'''

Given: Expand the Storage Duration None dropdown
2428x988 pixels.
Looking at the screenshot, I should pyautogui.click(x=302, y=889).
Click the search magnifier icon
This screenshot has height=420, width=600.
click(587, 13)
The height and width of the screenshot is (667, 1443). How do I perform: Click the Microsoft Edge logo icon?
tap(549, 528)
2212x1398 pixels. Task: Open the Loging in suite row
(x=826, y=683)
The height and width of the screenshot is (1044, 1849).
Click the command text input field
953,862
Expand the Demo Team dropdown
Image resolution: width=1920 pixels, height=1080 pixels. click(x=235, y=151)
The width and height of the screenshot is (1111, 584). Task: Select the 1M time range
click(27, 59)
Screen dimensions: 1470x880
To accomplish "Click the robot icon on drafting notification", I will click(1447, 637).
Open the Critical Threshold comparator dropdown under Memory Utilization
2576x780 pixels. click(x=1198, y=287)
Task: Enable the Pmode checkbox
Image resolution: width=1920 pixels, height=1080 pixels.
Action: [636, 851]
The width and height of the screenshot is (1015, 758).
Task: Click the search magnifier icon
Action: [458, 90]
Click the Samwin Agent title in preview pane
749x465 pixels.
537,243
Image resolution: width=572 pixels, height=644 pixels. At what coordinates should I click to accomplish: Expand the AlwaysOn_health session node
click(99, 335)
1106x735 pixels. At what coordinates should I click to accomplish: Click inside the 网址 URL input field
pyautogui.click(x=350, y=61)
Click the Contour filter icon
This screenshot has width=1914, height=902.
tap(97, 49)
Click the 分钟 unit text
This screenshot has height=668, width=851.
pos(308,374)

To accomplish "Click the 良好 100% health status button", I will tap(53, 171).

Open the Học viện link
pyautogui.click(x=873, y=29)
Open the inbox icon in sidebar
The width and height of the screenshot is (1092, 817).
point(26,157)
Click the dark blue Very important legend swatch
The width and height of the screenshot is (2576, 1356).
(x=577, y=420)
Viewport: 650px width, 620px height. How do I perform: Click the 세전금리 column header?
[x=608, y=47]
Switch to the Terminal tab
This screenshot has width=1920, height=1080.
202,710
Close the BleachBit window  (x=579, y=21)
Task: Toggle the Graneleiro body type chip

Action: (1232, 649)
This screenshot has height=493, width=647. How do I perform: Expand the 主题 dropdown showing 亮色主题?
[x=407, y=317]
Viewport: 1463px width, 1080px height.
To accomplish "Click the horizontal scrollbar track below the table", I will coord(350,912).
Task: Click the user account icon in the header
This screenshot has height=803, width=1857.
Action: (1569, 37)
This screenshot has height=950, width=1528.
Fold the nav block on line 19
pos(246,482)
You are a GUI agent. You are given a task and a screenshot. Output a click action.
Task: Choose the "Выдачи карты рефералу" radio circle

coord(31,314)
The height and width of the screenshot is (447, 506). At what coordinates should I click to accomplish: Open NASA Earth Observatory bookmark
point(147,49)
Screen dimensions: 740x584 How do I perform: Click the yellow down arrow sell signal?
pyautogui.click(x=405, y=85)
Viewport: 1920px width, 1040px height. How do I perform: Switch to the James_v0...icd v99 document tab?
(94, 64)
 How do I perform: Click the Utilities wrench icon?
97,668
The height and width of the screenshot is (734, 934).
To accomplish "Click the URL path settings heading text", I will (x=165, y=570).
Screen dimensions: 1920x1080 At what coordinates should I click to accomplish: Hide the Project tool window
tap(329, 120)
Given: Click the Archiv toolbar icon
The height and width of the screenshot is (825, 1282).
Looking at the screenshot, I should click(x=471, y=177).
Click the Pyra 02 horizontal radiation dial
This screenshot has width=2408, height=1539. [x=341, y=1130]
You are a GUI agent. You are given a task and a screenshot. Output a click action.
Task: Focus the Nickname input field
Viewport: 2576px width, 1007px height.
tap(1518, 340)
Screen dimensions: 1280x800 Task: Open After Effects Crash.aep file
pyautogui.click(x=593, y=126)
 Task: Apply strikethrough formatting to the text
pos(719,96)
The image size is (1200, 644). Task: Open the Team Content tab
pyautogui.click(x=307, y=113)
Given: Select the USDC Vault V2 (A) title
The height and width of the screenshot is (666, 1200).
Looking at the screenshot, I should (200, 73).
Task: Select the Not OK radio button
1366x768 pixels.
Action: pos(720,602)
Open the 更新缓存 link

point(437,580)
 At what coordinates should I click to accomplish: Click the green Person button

'''

- EXERCISE OBJECTIVE: Reproduce all the entries above, swapping "dropdown" for "menu" and leaving everything else unchanged.

- SOLUTION FOR THIS TASK:
Given: Expand the Storage Duration None menu
2428x988 pixels.
Looking at the screenshot, I should pyautogui.click(x=302, y=889).
Click the search magnifier icon
This screenshot has height=420, width=600.
click(587, 13)
The height and width of the screenshot is (667, 1443). How do I perform: Click the Microsoft Edge logo icon?
tap(549, 528)
2212x1398 pixels. Task: Open the Loging in suite row
(x=826, y=683)
The height and width of the screenshot is (1044, 1849).
Click the command text input field
953,862
Expand the Demo Team menu
Image resolution: width=1920 pixels, height=1080 pixels. click(x=235, y=151)
The width and height of the screenshot is (1111, 584). Task: Select the 1M time range
click(27, 59)
Screen dimensions: 1470x880
To accomplish "Click the robot icon on drafting notification", I will click(1447, 637).
Open the Critical Threshold comparator menu under Memory Utilization
2576x780 pixels. click(x=1198, y=287)
Task: Enable the Pmode checkbox
Image resolution: width=1920 pixels, height=1080 pixels.
Action: [636, 851]
The width and height of the screenshot is (1015, 758).
Task: Click the search magnifier icon
Action: [458, 90]
Click the Samwin Agent title in preview pane
749x465 pixels.
537,243
Image resolution: width=572 pixels, height=644 pixels. At what coordinates should I click to accomplish: Expand the AlwaysOn_health session node
click(99, 335)
1106x735 pixels. At what coordinates should I click to accomplish: Click inside the 网址 URL input field
pyautogui.click(x=350, y=61)
Click the Contour filter icon
This screenshot has width=1914, height=902.
tap(97, 49)
Click the 分钟 unit text
This screenshot has height=668, width=851.
pos(308,374)

To accomplish "Click the 良好 100% health status button", I will tap(53, 171).

Open the Học viện link
pyautogui.click(x=873, y=29)
Open the inbox icon in sidebar
The width and height of the screenshot is (1092, 817).
point(26,157)
Click the dark blue Very important legend swatch
The width and height of the screenshot is (2576, 1356).
(x=577, y=420)
Viewport: 650px width, 620px height. How do I perform: Click the 세전금리 column header?
[x=608, y=47]
Switch to the Terminal tab
This screenshot has width=1920, height=1080.
202,710
Close the BleachBit window  (x=579, y=21)
Task: Toggle the Graneleiro body type chip

Action: (1232, 649)
This screenshot has height=493, width=647. How do I perform: Expand the 主题 menu showing 亮色主题?
[x=407, y=317]
Viewport: 1463px width, 1080px height.
To accomplish "Click the horizontal scrollbar track below the table", I will coord(350,912).
Task: Click the user account icon in the header
This screenshot has height=803, width=1857.
Action: (1569, 37)
This screenshot has height=950, width=1528.
Fold the nav block on line 19
pos(246,482)
You are a GUI agent. You are given a task and a screenshot. Output a click action.
Task: Choose the "Выдачи карты рефералу" radio circle

coord(31,314)
The height and width of the screenshot is (447, 506). At what coordinates should I click to accomplish: Open NASA Earth Observatory bookmark
point(147,49)
Screen dimensions: 740x584 How do I perform: Click the yellow down arrow sell signal?
pyautogui.click(x=405, y=85)
Viewport: 1920px width, 1040px height. How do I perform: Switch to the James_v0...icd v99 document tab?
(94, 64)
 How do I perform: Click the Utilities wrench icon?
97,668
The height and width of the screenshot is (734, 934).
To accomplish "Click the URL path settings heading text", I will (x=165, y=570).
Screen dimensions: 1920x1080 At what coordinates should I click to accomplish: Hide the Project tool window
tap(329, 120)
Given: Click the Archiv toolbar icon
The height and width of the screenshot is (825, 1282).
Looking at the screenshot, I should click(x=471, y=177).
Click the Pyra 02 horizontal radiation dial
This screenshot has width=2408, height=1539. [x=341, y=1130]
You are a GUI agent. You are given a task and a screenshot. Output a click action.
Task: Focus the Nickname input field
Viewport: 2576px width, 1007px height.
tap(1518, 340)
Screen dimensions: 1280x800 Task: Open After Effects Crash.aep file
pyautogui.click(x=593, y=126)
 Task: Apply strikethrough formatting to the text
pos(719,96)
The image size is (1200, 644). Task: Open the Team Content tab
pyautogui.click(x=307, y=113)
Given: Select the USDC Vault V2 (A) title
The height and width of the screenshot is (666, 1200).
Looking at the screenshot, I should (200, 73).
Task: Select the Not OK radio button
1366x768 pixels.
Action: pos(720,602)
Open the 更新缓存 link

point(437,580)
 At what coordinates should I click to accomplish: Click the green Person button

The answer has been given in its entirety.